Con alle spalle un clamore adolescenziale di un certo rilievo e forte di un talento assai consolidato, il britannico nativo di Norfolk Nathan Fake giunse al terzo album “Steam Days” nel 2012 - dopo due successi di pubblico e critica come “Drowning In A Sea Of Love” e “Hard Islands” - con tutte le carte in regola per diventare uno degli artisti di settore più quotati. Come già accaduto diverse volte nella storia della musica, è proprio quando si è pronti a spiccare il volo che le cose si rompono, svaniscono, sfumano.
Come dichiarato in alcune interviste rilasciate durante la presentazione del nuovo “Providence”, la ragione di questo silenzio durato ben cinque anni è stata un drastico calo di ispirazione. I suoni non volevano uscire fuori, le cose non giravano e dunque il ragazzo decise di trasferirsi da Londra a Norwich per trovare nuovi stimoli. Complice l'acquisto istintivo del synth Korg Prophecy, un oggetto vintage di metà anni 90, il Nostro inizia nuovamente a comporre e si accasa alla Ninja Tune dopo anni di militanza nella Border Community del fido compagno James Holden.

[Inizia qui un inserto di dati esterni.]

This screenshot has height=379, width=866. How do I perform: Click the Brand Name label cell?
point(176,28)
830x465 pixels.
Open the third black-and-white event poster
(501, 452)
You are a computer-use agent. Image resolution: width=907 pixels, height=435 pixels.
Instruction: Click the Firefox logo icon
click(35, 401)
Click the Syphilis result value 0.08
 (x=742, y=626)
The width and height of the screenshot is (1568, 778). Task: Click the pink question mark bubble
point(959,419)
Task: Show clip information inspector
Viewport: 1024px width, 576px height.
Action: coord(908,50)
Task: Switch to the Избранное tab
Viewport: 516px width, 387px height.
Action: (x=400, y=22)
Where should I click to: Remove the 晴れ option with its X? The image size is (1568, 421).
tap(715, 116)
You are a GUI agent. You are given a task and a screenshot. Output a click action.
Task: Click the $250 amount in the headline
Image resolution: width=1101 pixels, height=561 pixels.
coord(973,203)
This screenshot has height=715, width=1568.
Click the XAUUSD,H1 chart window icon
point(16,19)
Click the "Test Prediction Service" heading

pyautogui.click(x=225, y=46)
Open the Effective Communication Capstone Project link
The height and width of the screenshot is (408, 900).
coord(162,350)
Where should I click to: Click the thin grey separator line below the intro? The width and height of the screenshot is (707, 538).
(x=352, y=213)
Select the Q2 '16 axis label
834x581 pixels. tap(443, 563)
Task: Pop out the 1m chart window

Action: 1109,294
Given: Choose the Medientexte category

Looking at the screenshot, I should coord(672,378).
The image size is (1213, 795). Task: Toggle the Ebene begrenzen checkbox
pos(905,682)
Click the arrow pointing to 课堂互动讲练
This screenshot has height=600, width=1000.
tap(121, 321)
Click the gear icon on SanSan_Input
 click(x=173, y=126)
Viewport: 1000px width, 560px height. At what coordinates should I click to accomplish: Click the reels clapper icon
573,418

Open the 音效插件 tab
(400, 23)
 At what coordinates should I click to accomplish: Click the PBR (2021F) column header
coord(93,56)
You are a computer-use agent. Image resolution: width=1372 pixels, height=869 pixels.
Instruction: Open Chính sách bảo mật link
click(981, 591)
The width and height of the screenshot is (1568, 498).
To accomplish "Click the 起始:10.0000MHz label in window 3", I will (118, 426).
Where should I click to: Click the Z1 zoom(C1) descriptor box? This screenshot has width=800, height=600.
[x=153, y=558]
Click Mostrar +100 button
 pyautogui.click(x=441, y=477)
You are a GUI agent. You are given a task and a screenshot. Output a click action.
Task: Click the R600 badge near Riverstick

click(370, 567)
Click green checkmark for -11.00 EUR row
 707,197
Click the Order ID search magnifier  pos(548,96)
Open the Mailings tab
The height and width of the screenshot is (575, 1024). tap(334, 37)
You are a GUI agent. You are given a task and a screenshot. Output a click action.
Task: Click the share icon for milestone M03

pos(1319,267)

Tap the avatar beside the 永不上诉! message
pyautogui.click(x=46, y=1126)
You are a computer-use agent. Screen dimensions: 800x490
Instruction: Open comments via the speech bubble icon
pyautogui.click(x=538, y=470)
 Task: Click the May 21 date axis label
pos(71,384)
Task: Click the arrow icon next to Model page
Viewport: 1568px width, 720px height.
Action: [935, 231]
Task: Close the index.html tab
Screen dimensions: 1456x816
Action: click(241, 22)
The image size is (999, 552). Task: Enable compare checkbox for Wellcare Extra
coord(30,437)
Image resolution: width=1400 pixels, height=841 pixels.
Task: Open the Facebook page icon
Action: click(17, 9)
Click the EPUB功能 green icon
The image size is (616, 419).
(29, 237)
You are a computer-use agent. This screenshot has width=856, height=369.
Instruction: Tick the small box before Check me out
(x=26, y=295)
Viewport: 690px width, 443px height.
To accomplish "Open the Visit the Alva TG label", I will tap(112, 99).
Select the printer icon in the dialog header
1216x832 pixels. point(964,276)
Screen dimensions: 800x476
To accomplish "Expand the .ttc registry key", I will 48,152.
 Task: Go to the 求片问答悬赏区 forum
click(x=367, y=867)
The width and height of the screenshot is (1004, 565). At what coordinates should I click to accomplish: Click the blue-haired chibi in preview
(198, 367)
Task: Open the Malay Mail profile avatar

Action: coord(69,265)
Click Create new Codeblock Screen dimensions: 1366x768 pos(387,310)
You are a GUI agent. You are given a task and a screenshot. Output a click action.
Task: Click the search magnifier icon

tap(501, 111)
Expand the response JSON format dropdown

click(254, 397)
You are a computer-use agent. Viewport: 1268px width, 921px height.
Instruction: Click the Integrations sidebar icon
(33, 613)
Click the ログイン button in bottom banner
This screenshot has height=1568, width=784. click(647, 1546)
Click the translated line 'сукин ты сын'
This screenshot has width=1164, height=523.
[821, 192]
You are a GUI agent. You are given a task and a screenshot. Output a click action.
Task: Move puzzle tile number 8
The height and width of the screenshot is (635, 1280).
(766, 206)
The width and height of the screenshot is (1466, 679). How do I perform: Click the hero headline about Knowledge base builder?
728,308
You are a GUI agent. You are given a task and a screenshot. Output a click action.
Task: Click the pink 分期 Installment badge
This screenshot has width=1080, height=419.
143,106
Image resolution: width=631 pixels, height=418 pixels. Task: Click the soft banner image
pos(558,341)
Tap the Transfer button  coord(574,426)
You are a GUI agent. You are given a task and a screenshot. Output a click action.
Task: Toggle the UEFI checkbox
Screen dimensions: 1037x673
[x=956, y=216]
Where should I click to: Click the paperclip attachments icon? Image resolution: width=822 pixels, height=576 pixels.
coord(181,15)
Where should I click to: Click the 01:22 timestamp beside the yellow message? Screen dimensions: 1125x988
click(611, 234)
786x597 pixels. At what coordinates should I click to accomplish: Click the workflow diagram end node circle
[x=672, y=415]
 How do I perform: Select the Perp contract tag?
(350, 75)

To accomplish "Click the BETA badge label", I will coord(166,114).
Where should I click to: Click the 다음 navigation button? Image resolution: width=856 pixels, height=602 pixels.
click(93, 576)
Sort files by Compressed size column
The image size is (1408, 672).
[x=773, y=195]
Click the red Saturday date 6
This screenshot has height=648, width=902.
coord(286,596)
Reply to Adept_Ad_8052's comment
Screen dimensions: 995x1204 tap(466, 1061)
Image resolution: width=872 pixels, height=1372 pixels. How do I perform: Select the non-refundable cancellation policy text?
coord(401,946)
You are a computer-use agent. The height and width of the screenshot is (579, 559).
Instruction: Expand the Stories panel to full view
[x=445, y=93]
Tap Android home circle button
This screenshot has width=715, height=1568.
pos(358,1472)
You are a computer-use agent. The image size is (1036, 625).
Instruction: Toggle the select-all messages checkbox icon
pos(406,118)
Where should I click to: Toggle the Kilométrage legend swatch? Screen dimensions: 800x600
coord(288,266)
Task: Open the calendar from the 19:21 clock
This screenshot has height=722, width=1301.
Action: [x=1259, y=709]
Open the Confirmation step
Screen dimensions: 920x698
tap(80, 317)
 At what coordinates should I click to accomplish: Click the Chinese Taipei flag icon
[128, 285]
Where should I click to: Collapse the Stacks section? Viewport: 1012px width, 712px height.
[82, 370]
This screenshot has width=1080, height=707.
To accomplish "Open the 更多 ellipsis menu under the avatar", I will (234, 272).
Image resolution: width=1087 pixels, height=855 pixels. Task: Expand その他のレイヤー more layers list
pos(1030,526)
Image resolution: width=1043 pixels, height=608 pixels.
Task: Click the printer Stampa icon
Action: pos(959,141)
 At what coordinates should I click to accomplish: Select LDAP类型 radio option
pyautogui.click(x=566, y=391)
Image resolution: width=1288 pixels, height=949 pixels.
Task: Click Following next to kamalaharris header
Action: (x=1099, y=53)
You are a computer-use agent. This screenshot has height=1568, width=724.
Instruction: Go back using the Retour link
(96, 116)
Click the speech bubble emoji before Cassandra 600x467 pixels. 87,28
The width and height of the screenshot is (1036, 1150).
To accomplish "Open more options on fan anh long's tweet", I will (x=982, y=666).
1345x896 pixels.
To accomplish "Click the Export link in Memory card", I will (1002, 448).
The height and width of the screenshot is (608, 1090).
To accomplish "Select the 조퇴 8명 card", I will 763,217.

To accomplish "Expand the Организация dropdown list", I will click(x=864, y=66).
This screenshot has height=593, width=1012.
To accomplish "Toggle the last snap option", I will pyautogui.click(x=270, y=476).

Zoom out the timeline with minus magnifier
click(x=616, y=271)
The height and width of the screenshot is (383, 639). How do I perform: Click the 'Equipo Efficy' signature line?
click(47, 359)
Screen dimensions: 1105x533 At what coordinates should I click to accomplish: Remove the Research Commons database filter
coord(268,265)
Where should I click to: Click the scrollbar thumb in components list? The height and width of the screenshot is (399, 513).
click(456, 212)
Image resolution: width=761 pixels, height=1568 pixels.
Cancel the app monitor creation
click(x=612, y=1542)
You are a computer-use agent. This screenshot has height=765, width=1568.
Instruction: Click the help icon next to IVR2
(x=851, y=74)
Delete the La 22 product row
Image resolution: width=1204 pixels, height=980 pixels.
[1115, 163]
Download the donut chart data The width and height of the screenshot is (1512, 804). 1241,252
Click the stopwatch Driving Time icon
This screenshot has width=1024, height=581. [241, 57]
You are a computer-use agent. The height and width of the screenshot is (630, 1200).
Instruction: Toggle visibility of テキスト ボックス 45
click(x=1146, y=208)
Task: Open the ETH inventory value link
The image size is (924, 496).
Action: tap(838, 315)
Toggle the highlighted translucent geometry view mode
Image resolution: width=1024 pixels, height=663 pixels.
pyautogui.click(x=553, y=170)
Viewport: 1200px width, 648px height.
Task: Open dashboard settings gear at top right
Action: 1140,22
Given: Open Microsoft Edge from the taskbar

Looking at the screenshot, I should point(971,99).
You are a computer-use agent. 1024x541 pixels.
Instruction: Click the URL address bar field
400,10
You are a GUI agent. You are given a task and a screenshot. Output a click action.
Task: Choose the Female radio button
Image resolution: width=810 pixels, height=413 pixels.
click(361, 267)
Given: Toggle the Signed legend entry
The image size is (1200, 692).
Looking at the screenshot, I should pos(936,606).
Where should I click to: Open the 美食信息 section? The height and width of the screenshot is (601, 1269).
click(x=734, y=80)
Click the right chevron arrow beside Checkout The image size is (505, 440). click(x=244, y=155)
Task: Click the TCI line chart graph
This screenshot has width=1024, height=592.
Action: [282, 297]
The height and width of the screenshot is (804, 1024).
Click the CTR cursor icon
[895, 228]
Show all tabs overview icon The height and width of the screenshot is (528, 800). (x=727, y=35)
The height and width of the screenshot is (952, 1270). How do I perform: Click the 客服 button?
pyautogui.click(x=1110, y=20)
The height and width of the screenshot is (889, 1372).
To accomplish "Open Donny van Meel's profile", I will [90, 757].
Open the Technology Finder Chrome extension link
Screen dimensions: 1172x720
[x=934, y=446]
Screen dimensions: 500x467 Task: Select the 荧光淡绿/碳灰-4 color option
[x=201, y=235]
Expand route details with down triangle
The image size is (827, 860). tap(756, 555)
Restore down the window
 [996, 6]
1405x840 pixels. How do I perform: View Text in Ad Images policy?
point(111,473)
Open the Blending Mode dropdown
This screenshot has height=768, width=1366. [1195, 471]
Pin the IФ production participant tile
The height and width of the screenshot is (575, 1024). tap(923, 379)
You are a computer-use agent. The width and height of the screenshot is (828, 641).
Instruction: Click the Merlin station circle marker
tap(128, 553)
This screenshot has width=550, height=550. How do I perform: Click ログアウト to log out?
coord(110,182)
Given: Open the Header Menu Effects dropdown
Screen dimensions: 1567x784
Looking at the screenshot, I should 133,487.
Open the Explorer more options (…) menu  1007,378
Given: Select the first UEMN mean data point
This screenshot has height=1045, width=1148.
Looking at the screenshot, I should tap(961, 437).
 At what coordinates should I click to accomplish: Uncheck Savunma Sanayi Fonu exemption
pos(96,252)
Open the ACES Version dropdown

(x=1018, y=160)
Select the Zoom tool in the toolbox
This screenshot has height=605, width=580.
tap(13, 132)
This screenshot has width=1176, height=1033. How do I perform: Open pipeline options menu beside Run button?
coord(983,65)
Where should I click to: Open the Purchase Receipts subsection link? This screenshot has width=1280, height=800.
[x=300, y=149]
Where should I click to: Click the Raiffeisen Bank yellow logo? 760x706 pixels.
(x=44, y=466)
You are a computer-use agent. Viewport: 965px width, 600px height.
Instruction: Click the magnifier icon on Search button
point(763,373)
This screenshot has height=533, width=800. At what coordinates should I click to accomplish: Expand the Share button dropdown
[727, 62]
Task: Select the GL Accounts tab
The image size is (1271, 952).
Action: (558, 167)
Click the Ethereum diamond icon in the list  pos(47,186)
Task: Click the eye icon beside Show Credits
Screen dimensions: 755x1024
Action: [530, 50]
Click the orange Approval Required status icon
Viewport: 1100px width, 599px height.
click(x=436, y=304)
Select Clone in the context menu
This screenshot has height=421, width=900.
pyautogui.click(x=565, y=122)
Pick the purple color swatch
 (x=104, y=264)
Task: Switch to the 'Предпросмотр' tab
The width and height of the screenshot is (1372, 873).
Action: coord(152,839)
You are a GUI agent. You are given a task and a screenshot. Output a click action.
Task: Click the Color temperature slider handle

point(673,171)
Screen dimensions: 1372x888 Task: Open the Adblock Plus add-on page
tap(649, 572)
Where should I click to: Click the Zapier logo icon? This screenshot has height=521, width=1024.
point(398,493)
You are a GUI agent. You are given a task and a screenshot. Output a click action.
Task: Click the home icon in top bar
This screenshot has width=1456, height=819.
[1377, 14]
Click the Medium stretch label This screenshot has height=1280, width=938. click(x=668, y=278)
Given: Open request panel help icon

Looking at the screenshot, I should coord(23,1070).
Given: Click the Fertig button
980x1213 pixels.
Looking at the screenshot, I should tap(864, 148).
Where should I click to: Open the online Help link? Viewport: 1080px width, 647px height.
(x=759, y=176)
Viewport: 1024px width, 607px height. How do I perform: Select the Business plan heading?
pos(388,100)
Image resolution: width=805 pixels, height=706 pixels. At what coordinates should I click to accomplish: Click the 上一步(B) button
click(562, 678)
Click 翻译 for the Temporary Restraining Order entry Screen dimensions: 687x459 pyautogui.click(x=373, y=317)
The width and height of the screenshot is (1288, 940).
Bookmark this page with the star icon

Il risultato di questo sforzo in un periodo di buio totale è un'opera in perfetta linea con la carriera fin qui tratteggiata dall'autore di “Outhouse”. Un perfetto connubio fra musica ambient, techno, electro e Idm con frequenti ondeggiamenti verso il noise, la dance e la musica sperimentale. Come dimostrato in un live di qualche mese fa in quel di Bologna, il ragazzo ha dentro di sé la voglia di proporre una musica mai troppo estrema né da un lato né dall'altro, equilibrando perfettamente ogni elemento della sua arte.
“Providence”, infatti, vive fasi alterne, con un inizio sparato a mille con velocità urbane e molto poco meditative, dove la magnifica title track e gli otto minuti di follie sonore – in collaborazione con Prurient - di “DEGREELESSNESS” trovano la massima espressione, sfumando poi verso un'ambient trasfigurata e malata con pezzi come “CONNECTIVITY” - colma di synth impazziti – e l'autentica gemma “RVK”, una sorta di tritacarne sonoro in cui sentiamo la voce di Raphaelle Standell-Preston, frontman di Braids e Blue Hawaii. N
ella foga di voler sperimentare e usare il nuovo strumento, Fake pecca di qualche ingenuità autoreferenziale, mostrando il fianco a episodi interlocutori (“REMAIN” e “feelings 2”), non pregiudicando comunque l'efficacia dell'album che naviga su livelli di assoluta eccellenza (le flessioni plastiche di “The Equator & I”, la rilucente “HoursDaysMonthsSeasons”).
Chi aspettava qualche nuovo segnale dall'enfant prodige di Norfolk o anche solo chi ha bisogno di nuova linfa nell'ambito della musica elettronica avrà (ri)trovato in Fake un bacino a cui attingere con grande soddisfazione. Lo smisurato talento di questo trentaquattrenne non può e non deve naufragare in un nulla di fatto, la musica ha bisogno di lui.